Teks yang Ditampilkan:
%%

Penerimaan negara bukan pajak (PNBP) sepanjang tiga bulan awal di tahun ini mencapai Rp 95,9 triliun. Penopangnya dari dividen Badan Usaha Milik Negara (BUMN) perbankan yang terjadi lebih awal
Laporan Anggaran Pendapatan dan Belanja Negara (APBN) menunjukkan, realisasi PNBP itu sudah 25% dari target akhir tahun sebesar Rp 366,9 triliun. Pencapaian kuartal I-2020 itu pun tumbuh 36,8% year on year (yoy) bila dibanding periode sama tahun lalu senilai Rp 70,2 triliun yang tumbuh minus 1,24% dari tahun sebelumnya.
Nah, dividen BUMN perbankan dalam PNBP, tercermin dalam Pendapatan dari Kekayaan Negara yang Dipisahkan (KND) sebanyak Rp 23,97 triliun atau tumbuh 907% dibanding tahun sebelumnya yang hanya RP 2,64 triliun.
Peningkatan signifikan PNBP KND dibanding periode bulan yang sama pada tahun sebelumnya disebabkan lebih cepatnya pelaksanaan audit Laporan Keuangan tahun buku 2019 pada PT BRI Tbk., PT Bank Mandiri Tbk., dan PT BNI Tbk., Sehingga penyetoran dividen lebih cepat dilaksanakan daripada tahun sebelumnya.

%%

Cuplikan Data:
%%

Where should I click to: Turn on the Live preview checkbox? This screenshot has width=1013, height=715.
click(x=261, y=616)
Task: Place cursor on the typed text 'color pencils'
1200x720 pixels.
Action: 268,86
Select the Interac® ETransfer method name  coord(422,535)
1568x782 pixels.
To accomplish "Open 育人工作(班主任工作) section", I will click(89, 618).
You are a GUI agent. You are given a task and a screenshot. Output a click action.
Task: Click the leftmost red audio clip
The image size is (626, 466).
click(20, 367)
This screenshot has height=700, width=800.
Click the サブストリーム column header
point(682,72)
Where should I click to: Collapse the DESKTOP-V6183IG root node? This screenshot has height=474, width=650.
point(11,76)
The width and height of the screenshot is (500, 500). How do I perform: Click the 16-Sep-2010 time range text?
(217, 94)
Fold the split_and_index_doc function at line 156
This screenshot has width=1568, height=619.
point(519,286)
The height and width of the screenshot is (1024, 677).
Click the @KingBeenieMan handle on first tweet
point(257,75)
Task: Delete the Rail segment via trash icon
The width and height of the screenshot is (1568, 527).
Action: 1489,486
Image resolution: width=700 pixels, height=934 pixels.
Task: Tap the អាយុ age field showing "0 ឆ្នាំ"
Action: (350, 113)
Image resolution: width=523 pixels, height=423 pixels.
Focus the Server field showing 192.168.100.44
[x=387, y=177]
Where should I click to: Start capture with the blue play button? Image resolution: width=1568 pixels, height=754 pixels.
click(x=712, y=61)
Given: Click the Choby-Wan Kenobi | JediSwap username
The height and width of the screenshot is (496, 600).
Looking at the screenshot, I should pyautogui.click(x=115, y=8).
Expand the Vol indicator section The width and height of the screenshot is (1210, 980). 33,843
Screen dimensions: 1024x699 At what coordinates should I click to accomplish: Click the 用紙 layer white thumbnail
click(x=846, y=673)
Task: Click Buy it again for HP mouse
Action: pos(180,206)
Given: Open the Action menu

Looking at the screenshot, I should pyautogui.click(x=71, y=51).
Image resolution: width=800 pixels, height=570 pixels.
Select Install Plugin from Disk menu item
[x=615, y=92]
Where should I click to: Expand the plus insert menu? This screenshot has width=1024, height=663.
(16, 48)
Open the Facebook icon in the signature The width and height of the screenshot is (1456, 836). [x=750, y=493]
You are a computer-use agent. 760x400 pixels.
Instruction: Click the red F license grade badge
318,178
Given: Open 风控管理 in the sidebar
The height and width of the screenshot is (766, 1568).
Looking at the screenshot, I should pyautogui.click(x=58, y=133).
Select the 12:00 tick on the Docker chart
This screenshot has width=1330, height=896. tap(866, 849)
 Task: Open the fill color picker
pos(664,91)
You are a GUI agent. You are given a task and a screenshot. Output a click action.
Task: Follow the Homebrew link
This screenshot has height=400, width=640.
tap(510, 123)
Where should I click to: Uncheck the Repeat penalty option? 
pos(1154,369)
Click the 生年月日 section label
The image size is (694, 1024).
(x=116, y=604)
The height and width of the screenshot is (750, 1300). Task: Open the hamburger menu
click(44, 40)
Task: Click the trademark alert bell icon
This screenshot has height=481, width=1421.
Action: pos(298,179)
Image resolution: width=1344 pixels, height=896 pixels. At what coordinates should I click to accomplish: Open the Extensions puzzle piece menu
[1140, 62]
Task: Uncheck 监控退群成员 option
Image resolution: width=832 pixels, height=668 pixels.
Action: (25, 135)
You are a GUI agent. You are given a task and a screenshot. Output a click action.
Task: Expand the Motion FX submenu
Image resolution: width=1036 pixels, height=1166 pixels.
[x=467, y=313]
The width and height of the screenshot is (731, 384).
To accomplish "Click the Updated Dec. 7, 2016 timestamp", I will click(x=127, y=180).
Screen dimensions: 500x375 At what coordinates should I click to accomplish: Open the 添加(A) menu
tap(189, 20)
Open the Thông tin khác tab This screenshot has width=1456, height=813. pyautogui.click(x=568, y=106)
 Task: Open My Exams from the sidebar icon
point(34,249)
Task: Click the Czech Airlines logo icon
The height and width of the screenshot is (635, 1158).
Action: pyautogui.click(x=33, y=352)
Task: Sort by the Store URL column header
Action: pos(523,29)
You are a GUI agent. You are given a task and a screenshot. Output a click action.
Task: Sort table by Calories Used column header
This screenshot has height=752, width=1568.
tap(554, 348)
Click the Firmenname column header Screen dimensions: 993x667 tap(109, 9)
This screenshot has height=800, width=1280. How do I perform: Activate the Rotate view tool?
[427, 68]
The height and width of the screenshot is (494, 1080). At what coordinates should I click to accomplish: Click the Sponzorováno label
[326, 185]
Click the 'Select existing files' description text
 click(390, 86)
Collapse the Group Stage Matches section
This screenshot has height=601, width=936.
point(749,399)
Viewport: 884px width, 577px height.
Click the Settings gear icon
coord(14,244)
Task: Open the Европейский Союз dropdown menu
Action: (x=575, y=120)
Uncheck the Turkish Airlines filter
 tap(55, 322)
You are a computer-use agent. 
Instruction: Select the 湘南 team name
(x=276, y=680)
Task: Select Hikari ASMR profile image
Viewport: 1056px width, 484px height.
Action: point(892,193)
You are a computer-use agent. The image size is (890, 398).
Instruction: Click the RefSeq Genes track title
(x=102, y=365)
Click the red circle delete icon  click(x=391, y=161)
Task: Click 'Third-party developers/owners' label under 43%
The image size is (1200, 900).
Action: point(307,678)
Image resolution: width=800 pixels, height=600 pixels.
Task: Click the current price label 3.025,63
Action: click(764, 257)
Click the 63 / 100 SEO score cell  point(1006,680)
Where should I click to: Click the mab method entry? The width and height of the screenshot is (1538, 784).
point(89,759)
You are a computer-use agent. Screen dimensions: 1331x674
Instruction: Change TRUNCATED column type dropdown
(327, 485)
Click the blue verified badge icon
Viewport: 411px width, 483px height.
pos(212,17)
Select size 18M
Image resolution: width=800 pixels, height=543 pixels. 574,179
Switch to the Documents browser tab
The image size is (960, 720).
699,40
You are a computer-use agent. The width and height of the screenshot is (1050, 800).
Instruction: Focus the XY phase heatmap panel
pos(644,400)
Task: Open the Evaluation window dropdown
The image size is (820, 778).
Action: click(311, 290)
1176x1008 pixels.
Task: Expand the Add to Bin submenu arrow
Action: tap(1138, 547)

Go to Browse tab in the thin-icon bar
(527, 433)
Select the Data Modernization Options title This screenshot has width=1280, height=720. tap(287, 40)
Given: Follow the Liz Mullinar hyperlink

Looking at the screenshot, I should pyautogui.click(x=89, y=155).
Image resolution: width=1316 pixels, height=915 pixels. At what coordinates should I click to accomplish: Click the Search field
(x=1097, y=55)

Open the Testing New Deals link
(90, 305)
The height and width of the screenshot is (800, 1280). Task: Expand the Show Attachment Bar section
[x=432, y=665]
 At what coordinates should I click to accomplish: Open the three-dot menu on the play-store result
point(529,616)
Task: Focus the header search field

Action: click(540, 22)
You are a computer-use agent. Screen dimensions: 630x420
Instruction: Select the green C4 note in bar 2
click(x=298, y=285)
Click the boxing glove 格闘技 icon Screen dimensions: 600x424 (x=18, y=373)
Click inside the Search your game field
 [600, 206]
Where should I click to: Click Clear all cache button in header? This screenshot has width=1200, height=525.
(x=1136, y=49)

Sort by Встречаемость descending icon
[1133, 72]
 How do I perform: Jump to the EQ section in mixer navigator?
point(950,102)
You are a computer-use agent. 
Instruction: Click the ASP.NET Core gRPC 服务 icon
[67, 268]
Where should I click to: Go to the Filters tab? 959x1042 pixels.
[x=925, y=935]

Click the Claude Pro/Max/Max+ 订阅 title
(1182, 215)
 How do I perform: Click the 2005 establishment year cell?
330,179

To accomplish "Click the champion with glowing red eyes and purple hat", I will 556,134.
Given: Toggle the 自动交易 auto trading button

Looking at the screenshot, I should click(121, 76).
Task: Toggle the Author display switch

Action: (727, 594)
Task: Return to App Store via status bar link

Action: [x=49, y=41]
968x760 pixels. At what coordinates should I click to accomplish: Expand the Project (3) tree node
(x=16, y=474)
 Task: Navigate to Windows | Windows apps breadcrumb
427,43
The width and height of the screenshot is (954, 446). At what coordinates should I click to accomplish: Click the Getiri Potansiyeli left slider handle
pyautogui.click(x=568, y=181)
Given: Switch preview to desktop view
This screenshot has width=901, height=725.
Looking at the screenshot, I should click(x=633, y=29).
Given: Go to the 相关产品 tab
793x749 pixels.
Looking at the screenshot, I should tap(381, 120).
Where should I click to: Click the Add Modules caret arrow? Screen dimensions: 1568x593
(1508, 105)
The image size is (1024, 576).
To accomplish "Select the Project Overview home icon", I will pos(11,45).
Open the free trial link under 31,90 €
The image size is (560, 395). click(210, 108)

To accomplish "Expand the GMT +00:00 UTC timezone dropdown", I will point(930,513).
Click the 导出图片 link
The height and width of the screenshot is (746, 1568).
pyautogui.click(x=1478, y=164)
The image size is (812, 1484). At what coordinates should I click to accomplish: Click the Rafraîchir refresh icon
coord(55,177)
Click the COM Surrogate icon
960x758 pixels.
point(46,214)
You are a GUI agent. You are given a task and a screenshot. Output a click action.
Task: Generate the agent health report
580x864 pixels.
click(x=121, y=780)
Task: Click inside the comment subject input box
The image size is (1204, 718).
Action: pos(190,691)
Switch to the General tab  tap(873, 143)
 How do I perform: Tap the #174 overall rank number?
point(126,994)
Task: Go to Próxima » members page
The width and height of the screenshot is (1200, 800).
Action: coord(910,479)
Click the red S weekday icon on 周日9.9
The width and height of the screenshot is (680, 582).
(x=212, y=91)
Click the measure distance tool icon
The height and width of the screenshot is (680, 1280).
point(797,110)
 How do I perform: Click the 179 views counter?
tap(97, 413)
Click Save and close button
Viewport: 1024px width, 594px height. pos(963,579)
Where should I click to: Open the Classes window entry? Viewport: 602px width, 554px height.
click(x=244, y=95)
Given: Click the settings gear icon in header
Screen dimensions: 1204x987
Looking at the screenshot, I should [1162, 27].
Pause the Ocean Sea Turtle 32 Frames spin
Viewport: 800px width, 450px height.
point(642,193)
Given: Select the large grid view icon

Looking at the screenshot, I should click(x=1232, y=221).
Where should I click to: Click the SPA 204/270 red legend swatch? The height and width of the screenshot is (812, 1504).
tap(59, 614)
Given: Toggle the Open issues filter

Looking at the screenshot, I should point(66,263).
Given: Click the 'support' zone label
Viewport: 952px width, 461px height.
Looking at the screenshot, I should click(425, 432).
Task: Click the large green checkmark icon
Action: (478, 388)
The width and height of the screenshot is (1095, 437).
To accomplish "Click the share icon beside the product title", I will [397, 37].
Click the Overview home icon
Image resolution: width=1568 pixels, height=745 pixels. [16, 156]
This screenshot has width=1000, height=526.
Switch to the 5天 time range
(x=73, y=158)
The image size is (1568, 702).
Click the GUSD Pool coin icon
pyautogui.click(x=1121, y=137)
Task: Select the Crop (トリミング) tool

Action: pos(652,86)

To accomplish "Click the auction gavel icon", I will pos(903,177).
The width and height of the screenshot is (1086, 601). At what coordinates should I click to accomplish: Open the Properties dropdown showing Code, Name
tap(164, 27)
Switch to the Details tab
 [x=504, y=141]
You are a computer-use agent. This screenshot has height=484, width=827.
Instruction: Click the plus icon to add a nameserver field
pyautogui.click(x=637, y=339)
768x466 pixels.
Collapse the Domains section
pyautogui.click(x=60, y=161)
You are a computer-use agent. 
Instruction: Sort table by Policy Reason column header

%%

Tugas yang Dikerjakan:
(a) Apakah setiap pernyataan berikut sesuai dengan teks tentang PNBP? Jawab ya atau tidak untuk masing-masing, sertakan kutipan persis dari teks yang menentukan jawabannya: (i) Realisasi PNBP pada kuartal I-2020 sudah mencapai seperempat dari target akhir tahun. (ii) Penyetoran dividen BUMN perbankan dilaksanakan lebih lambat daripada tahun sebelumnya. (iii) PNBP pada periode yang sama tahun lalu tumbuh positif dibanding tahun sebelumnya.
(b) Terjemahkan kalimat dari teks tentang PNBP ini ke dalam bahasa Inggris: "Laporan Anggaran Pendapatan dan Belanja Negara (APBN) menunjukkan, realisasi PNBP itu sudah 25% dari target akhir tahun sebesar Rp 366,9 triliun."
Kerjakan hanya dengan berpegang pada teks tentang PNBP.

Daftar Jawaban:
(a)
(i) Ya: "realisasi PNBP itu sudah 25% dari target akhir tahun sebesar Rp 366,9 triliun"
(ii) Tidak: "penyetoran dividen lebih cepat dilaksanakan daripada tahun sebelumnya"
(iii) Tidak: "senilai Rp 70,2 triliun yang tumbuh minus 1,24% dari tahun sebelumnya"

(b) The State Revenue and Expenditure Budget (APBN) report shows that the realized PNBP has already reached 25% of the year-end target of Rp 366.9 trillion.